The call for more regulations and law enforcement is not uncontroversial though. Illegal operations often take place in underdeveloped or developing countries where corruption is high, and governments do not have the necessary financial and human resources to effectively enforce the regulations and the monitoring. Moreover, smuggling of different types of sand and black market activity in South East Asia has not always been correlated positively with weak control of the state crossing different times and regimes.

=== Recycling of construction materials ===
Recycling targets the problem from the demand side by reducing consumption of newly mined sand and therefore decreases the incentive for illegal production at the beginning of the supply chain. Recycled concrete from old buildings or quarry dust material could be used for building houses and roads.

Governments are responsible for implementing adequate recycling policies. However, it is doubtful that recycling will be able to significantly contribute to the reduction of sand smuggling due to the extent of current and future sand consumption.

=== Innovation of alternative materials and construction technologies ===
Innovation of alternative materials to be used in concrete and cement pose additional possibilities that could reduce the demand for natural sand while meeting the market's needs for social-economic development.

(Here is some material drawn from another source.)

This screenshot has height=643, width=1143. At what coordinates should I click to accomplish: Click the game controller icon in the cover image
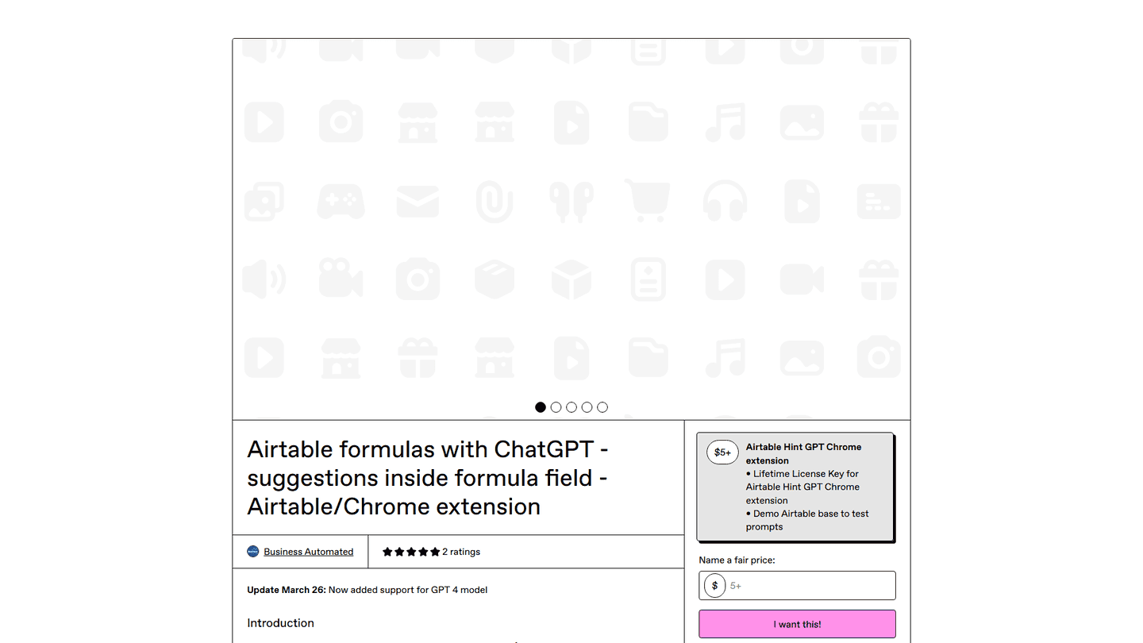(341, 201)
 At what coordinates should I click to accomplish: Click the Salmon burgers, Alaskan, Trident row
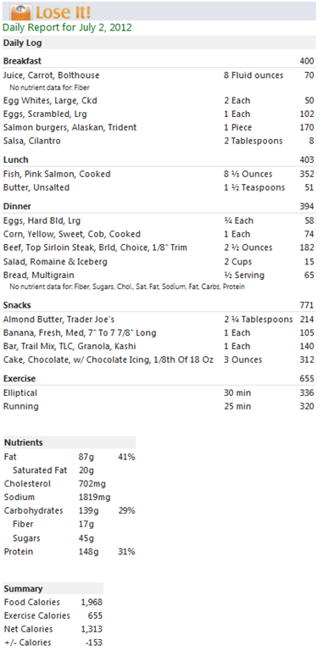pyautogui.click(x=159, y=127)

Crushed rocks are considered to become an artificial source of sand, but the crushed rock sands have undesirable particle sizes and grain shapes which affects concrete quality and workability and in turn requires new technologies for the use of all grades of sand in constructions. Small particles of plastic waste can be utilized as so-called ‘plastic sand’ to produce concrete, which is hoped to replace 10 percent of the natural sand in concrete in the future and could save at least 800 million tonnes of natural sand per year.

Another way that innovation could reduce sand demand is by developing new building technologies with reduced sand requirements. Currently, a team at Cambridge University is working on more efficient building designs that use less concrete for structural integrity and are therefore more resource efficient.

=== Socio-economic approach ===
Sand smuggling provides employment for unemployed youth who are deprived of agricultural jobs and engage in these illegal activities in order to earn a livelihood.

Consequently, the improvement of the employment situation for young people and reduction of poverty within the general population could disincentivize the engagement in sand smuggling and other illegal activities. The argument of fighting smuggling through economic policies is strengthened by a 2008 study from Erwiza Erman who found a correlation between the intensification of smuggling in Indonesia in the late 1970s and early 1980s and the decline of important local economic sectors. These findings suggest that economic prosperity curbs smuggling.